论文标题
混合先验的统计显着性测试:贝叶斯和频繁分析的组合
Statistical significance testing for mixed priors: a combined Bayesian and frequentist analysis
论文作者
论文摘要
在许多假设测试应用中,我们具有混合的先验,对于某些参数,有良好动机的信息先验,但对于其他参数而不是。贝叶斯方法论使用贝叶斯因子,对信息知识的先验有帮助,因为它通过多样性或试验因素在其他地方的效果中结合了Occam的剃须刀。但是,如果不完全知道先验,则通过假阳性速率进行频繁的假设检验是一种更好的方法,因为它对先前的选择不太敏感。我们认为,只有可用的部分先验信息,最好通过在频繁分析中使用贝叶斯因子作为测试统计来组合两种方法。我们表明,标准频繁的可能比率测试统计统计量对应于贝叶斯因子,具有非信息性杰弗里的先验。我们还表明,混合先验在频繁分析中增加了统计能力,而不是似然比测试统计量。我们开发一种分析形式主义,不需要使用统计力学方法来进行贝叶斯和频繁统计的假设检验昂贵的模拟。我们使用不确定性体积作为状态的量子在连续参数空间中介绍了状态的计数。我们表明,P值和贝叶斯因子都可以表示为能量与熵竞争。我们介绍了分析表达式,使威尔克斯定理的有效性和在非肿瘤方面的工作状态不仅仅是其通常的工作状态。在特定的范围内,形式主义再现现有的表达式,例如线性模型和周期图的p值。我们将形式主义应用于系外行星的示例,其中多重性可以超过$ 10^7 $。我们表明,我们的分析表达重现了来自数值模拟的p值。

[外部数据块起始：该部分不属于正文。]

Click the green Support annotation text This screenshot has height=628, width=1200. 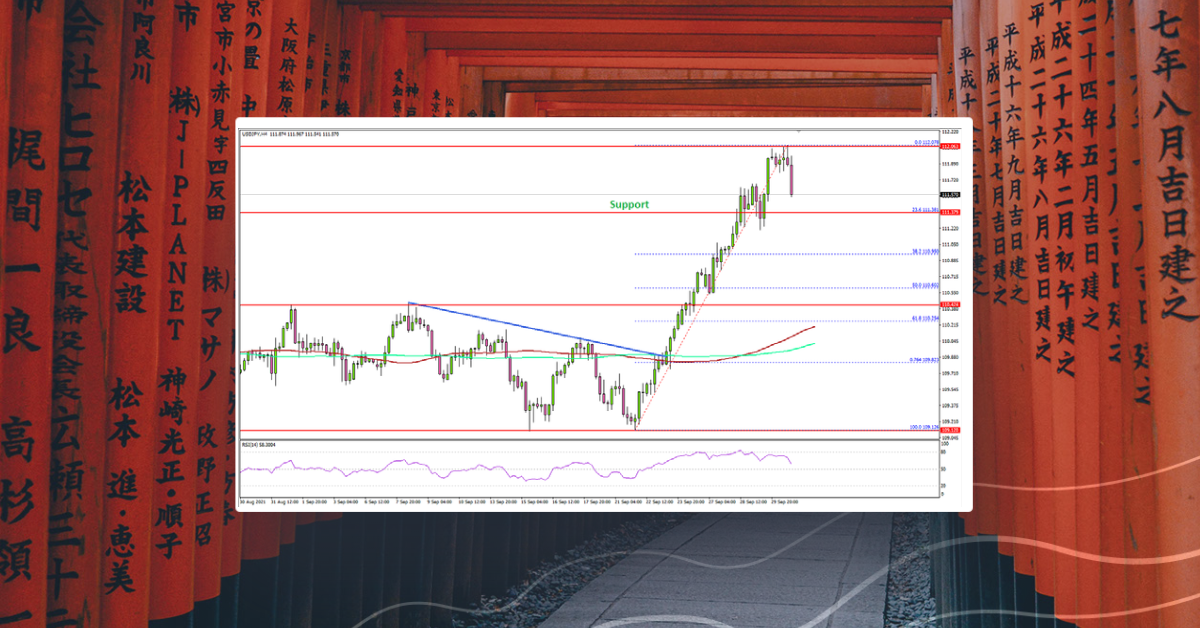(x=627, y=204)
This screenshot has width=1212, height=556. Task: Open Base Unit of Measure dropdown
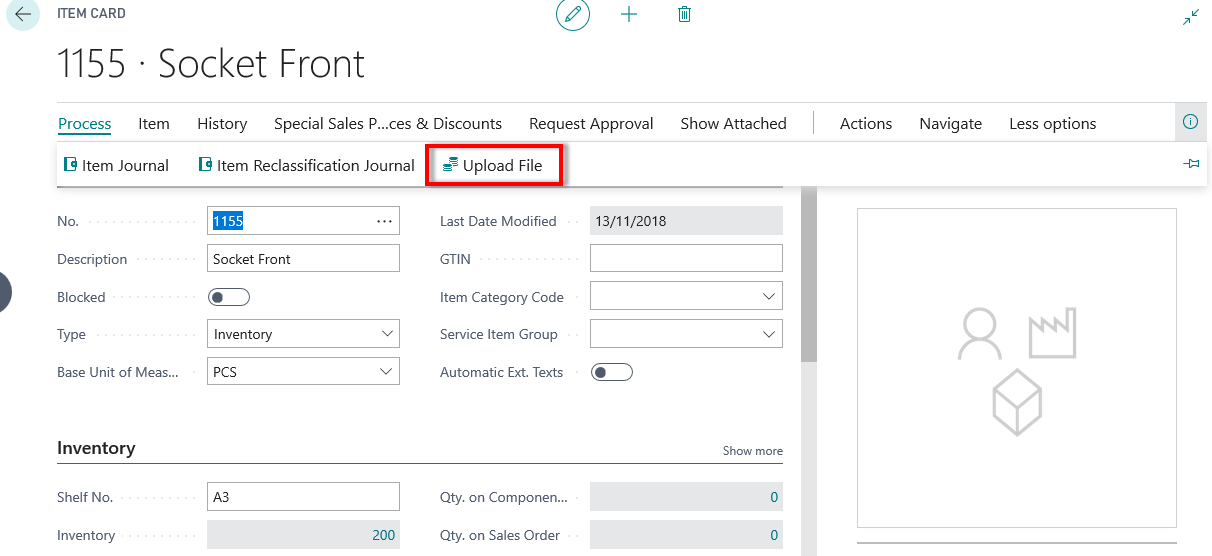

In many hypothesis testing applications, we have mixed priors, with well-motivated informative priors for some parameters but not for others. The Bayesian methodology uses the Bayes factor and is helpful for the informative priors, as it incorporates Occam's razor via multiplicity or trials factor in the Look Elsewhere Effect. However, if the prior is not known completely, the frequentist hypothesis test via the false positive rate is a better approach, as it is less sensitive to the prior choice. We argue that when only partial prior information is available, it is best to combine the two methodologies by using the Bayes factor as a test statistic in the frequentist analysis. We show that the standard frequentist likelihood-ratio test statistic corresponds to the Bayes factor with a non-informative Jeffrey's prior. We also show that mixed priors increase the statistical power in frequentist analyses over the likelihood ratio test statistic. We develop an analytic formalism that does not require expensive simulations using a statistical mechanics approach to hypothesis testing in Bayesian and frequentist statistics. We introduce the counting of states in a continuous parameter space using the uncertainty volume as the quantum of the state. We show that both the p-value and Bayes factor can be expressed as energy versus entropy competition. We present analytic expressions that generalize Wilks' theorem beyond its usual regime of validity and work in a non-asymptotic regime. In specific limits, the formalism reproduces existing expressions, such as the p-value of linear models and periodograms. We apply the formalism to an example of exoplanet transits, where multiplicity can be more than $10^7$. We show that our analytic expressions reproduce the p-values derived from numerical simulations.